Two of the soldiers held an old man named Ezatullah outside his home while other soldiers went inside.

“They’re searching all the houses,” Reshmina whispered. But what were they looking for?

Ezatullah started to argue with the soldiers, and Pasoon took Reshmina by the hand and pulled her along past them, up the stairs.

At the house just below theirs, Reshmina saw an American soldier giving instructions to a team of Afghan soldiers. The American’s uniform was sand-colored, unlike the green camouflage the ANA soldiers wore. He had more equipment too—and a bigger gun.
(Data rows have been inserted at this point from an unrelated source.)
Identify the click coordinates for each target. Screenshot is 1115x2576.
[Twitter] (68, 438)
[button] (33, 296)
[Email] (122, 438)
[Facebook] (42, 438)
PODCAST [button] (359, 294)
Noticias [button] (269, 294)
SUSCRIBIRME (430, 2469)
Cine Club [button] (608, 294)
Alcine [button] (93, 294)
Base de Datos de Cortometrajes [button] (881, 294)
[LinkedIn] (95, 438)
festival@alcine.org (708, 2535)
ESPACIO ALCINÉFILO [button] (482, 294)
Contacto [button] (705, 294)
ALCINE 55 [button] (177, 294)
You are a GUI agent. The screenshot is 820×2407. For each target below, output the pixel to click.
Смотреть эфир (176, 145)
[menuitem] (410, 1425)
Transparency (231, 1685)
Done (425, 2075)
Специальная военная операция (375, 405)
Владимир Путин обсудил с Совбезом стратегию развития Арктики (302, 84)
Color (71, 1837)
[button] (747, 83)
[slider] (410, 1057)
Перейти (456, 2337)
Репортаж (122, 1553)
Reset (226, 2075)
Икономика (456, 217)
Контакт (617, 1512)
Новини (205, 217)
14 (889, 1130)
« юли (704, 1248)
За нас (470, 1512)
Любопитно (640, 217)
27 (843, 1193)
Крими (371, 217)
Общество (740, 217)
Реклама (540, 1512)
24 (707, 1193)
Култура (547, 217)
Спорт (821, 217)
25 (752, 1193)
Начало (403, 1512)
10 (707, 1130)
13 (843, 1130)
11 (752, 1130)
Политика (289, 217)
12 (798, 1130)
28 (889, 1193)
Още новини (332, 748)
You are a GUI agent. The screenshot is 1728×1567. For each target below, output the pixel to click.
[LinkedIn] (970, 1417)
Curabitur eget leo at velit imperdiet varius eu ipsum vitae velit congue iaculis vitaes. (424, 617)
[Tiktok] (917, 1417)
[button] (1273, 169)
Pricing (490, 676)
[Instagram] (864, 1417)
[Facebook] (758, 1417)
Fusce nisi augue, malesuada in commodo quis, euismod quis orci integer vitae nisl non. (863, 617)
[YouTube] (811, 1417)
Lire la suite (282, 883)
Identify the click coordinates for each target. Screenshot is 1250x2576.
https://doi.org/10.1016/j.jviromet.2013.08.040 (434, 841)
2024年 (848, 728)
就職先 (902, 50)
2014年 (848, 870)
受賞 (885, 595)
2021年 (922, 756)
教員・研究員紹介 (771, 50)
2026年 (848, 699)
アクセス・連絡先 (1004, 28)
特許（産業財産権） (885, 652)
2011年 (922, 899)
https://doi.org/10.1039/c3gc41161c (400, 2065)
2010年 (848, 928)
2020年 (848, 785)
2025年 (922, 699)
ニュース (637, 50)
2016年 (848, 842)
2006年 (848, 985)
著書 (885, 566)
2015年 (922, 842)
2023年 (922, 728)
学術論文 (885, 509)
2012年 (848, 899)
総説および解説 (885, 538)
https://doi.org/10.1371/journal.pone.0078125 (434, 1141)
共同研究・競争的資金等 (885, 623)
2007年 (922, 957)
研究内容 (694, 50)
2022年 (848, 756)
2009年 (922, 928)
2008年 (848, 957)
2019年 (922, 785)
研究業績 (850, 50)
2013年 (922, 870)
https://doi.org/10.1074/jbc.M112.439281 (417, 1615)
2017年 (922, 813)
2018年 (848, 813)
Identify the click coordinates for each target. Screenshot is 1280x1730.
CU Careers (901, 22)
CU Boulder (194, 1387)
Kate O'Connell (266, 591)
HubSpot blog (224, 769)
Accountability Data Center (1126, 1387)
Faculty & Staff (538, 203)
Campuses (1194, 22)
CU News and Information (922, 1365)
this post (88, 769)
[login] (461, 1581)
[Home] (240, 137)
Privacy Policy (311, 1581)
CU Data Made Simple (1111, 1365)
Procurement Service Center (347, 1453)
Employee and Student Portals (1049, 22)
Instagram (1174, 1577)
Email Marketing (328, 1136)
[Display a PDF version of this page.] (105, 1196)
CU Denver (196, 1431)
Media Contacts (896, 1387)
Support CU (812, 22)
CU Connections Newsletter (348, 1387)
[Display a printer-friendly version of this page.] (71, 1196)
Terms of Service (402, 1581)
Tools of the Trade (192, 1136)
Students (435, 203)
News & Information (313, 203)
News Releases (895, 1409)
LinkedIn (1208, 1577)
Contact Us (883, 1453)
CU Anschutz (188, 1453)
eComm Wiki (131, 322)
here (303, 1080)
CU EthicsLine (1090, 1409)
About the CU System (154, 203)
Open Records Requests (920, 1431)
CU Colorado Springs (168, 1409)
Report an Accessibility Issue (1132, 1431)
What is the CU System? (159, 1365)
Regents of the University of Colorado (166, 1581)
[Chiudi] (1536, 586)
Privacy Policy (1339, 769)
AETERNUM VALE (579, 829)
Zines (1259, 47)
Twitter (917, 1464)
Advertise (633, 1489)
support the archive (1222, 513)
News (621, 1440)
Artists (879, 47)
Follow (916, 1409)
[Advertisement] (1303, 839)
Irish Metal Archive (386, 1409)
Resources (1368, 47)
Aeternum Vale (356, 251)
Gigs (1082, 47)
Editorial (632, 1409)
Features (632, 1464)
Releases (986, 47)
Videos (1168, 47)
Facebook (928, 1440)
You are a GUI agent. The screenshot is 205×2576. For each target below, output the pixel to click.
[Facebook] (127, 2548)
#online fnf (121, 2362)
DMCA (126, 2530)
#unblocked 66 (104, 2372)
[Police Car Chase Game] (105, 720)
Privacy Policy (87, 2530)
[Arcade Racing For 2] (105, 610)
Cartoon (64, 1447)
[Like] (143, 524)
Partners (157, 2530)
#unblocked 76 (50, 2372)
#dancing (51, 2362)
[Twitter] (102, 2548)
Reshmina pulled her headscarf over her face and looked away as she and Pasoon slipped by.

“Did you see that?” Pasoon hissed. “Afghans taking orders from an American in our own country!”

They came at last to their house, a squat square home made of mud and brick and wood. Pasoon threw open the door, and Reshmina followed him inside.

There were only three rooms in their house—a front room where the family ate their meals, a room beyond that where the women spent most of their time and where the family slept, and their tiny kitchen in the back with its cooking pit. Each room had a dirt floor with rugs on it but no other furniture.

Reshmina ran to the women’s room. Her older sister Marzia sat on the floor picking the bad bits out of a bowl of uncooked rice, and their anaa—their grandmother—did needlework and sang softly to Reshmina’s little brother, Zahir, who rolled around on a rug beside her. Marzia looked pretty in her pink dress and teal headscarf. Anaa wore a blue-and-white flower-print dress and a blue shawl.